◆ **SELECTED EXCERPT**:

My broker called and said “Subra xyz looks like a good buy, what do you think”.
I said I know the promoter, and I personally know the person running it also, I do think it is a good buy.
My broker was surprised because he thought that the share was over priced and knew that I did not think too high about that group.
So one FUNDAMENTAL LESSON:
Yes the promoter is not great and the MD is not really a paragon of virtue, but if you know that this combination will work on the PE and the EPS should you get ‘fundamental’ or ‘philosophical’ or ‘moralistic’?
I was clearly that I would buy say 5000 shares of xyz and keep selling 200 at ever rise and keep say 1000 in my portfolio.
Clearly one should not worry too much about morals and ethics while investing. Nestle is spreading illness in Brazil, Monsanto is killing farmers in India, Itc spreads cancer – and all of them make money for the shareholders. We of course have good companies in the world which use plastic, burn fuel, …..MAKES NO SENSE, DO NOT BE MORALISTIC.

◆ **DATA FOR ANALYSIS**:
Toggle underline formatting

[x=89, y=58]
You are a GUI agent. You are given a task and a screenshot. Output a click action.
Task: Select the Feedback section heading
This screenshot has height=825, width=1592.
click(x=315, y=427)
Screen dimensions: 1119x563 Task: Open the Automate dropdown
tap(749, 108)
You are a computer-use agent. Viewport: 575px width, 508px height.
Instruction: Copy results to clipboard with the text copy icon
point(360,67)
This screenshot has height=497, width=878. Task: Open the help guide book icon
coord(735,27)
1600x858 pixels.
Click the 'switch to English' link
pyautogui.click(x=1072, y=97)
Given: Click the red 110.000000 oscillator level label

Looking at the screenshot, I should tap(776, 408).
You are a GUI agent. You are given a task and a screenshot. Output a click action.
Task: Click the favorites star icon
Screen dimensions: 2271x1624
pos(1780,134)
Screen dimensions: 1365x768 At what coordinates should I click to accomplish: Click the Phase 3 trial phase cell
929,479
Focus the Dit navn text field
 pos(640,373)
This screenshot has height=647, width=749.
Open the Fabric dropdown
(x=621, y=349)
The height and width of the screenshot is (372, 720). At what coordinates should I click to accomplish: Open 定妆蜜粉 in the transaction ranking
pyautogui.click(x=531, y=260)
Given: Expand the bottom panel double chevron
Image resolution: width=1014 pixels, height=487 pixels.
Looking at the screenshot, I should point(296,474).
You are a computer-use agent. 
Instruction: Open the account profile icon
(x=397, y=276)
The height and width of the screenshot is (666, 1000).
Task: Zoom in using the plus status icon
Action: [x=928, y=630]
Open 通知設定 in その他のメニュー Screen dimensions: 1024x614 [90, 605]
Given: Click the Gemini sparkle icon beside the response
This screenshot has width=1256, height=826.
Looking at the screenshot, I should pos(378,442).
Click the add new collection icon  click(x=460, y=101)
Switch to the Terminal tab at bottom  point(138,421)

◆ **QUESTIONS**:
[a] From the investing post above, reproduce the passage from "My broker was" to "NOT BE MORALISTIC.".
[b] Using the investing post, say whether each statement agrees with it: (i) The broker believed the share was overpriced. (ii) The writer meant to keep 1000 shares in the portfolio. (iii) The writer does not know the person running the company. Answer yes or no for each and quote the deciding words.

◆ **RESULTS IN ORDER**:
[a]
My broker was surprised because he thought that the share was over priced and knew that I did not think too high about that group.
So one FUNDAMENTAL LESSON:
Yes the promoter is not great and the MD is not really a paragon of virtue, but if you know that this combination will work on the PE and the EPS should you get ‘fundamental’ or ‘philosophical’ or ‘moralistic’?
I was clearly that I would buy say 5000 shares of xyz and keep selling 200 at ever rise and keep say 1000 in my portfolio.
Clearly one should not worry too much about morals and ethics while investing. Nestle is spreading illness in Brazil, Monsanto is killing farmers in India, Itc spreads cancer – and all of them make money for the shareholders. We of course have good companies in the world which use plastic, burn fuel, …..MAKES NO SENSE, DO NOT BE MORALISTIC.

[b]
(i) Yes: "he thought that the share was over priced"
(ii) Yes: "keep say 1000 in my portfolio"
(iii) No: "I personally know the person running it also"